◆ Page
Liberalism, Religion, Tyranny
Earlier today I was reading a couple of articles that fall, more or less, into the category of political philosophy. However, the implications of these articles go beyond the merely theoretical--they have a lot to say about our current crisis.
Both articles start from the phenomenon of what we could call the crackup of liberalism--the clear descent of liberalism into tyranny. Sohrab Ahmari, an editor for the NYPost, sets the terms of the discussion well in an article for the The Spectator US:
Ahmari begins with a simple question: "Are citizens of liberal societies permitted to question liberalism?" In theory the answer should be as simple as the question: Of course citizens can question liberalism--that's the whole point of liberalism! The open marketplace of ideas. And yet that's not the reality of America--not really. Much of the energy of liberal opinionating is expended in attempts to shut down all discussion that strays beyond whatever the current liberal orthodoxy happens to be. This is usually done by a process of demonizing all dissenters from the liberal orthodoxy--a tactic that has become familiar over many decades. As Ahmari observes:
Such tolerance is rarely in evidence in practice, however — a reality illustrated in hilarious fashion by a writer for a Washington magazine who recently decried ‘cancel culture’ even as he insisted that: ‘It’s absolutely necessary to de-platform public intellectuals who object to liberal democracy.’
As an historical matter, the liberal ideology arose as a supposed solution to the intolerance of religious quarrels, which had led Europe into seemingly endless wars. Separation of Church and State was supposed to lead to tolerance in society, a live and let live culture.

(Text and item location entries)
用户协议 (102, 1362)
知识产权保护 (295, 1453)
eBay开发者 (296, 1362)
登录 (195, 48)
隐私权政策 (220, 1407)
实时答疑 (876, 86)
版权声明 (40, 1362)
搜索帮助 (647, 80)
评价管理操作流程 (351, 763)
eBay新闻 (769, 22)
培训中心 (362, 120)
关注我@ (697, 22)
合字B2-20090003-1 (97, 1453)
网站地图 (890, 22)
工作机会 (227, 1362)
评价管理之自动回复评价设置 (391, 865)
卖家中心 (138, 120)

◆ Work instructions
Extend the essay on liberalism, religion, and tyranny above, starting right after its final sentence.

◆ Output below
Church and state have long been separated. The ideal is that a new liberal order ushers in a new, rational, tolerant and secular regime: cleaving apart day-to-day politics from religion and metaphysics. So instead of enshrining any one orthodoxy, a liberal neutral ground would be created, one that could be contested by rival accounts of the good life. The religious would be able to live happily beside the unbelievers, with all minorities protected. In this way, the advent of liberalism would — once and for all — put an end to the persecutions of the past.
Not only has this not turned out to be true now, but it arguably has never been true. Liberalism has everywhere shown its true colors, its true religious nature. Its claims to to establish a promised land of enlightened tolerance turn out to have been a ploy. The claim that any society could live and thrive without a philosophical narrative of the good life, of the common good, was always transparent bunk. Liberalism has never been neutral, and as it has gained the ascendancy its essential, inevitable, intolerance has become apparent to all:
But has that really come to pass? Given man’s inclination to worship, to build altars in the public square, our societies will always enshrine some orthodoxy or other (and, therefore, empower some clerisy or other). The only questions are: which orthodoxy? Which clerics? If the past couple of years have made anything clear, it is that there is to be no neutrality. The West must choose.
Ahmari drives his point home with a series of rhetorical questions:
Look around you: when was the last time you felt like you lived in a pluralistic, tolerant society? Does the Free World feel free? Four centuries or so since it was launched, has the liberal project delivered on its promise to make men and women free, by toppling all the old authorities? Or has the downfall of authority left us more vulnerable to more insidious and subtle forms of coercion, by woke demagogues, employers and advertisers?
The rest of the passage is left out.